--- Task ---
Copy out only those lines running from the line with "Screen dimensions: 868x441" to the end of the listing, keeping each one exactly as it is.

--- Supplied information ---
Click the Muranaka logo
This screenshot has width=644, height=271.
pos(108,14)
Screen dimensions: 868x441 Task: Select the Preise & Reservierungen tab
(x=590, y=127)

--- Exercise result ---
Screen dimensions: 868x441 Task: Select the Preise & Reservierungen tab
(x=590, y=127)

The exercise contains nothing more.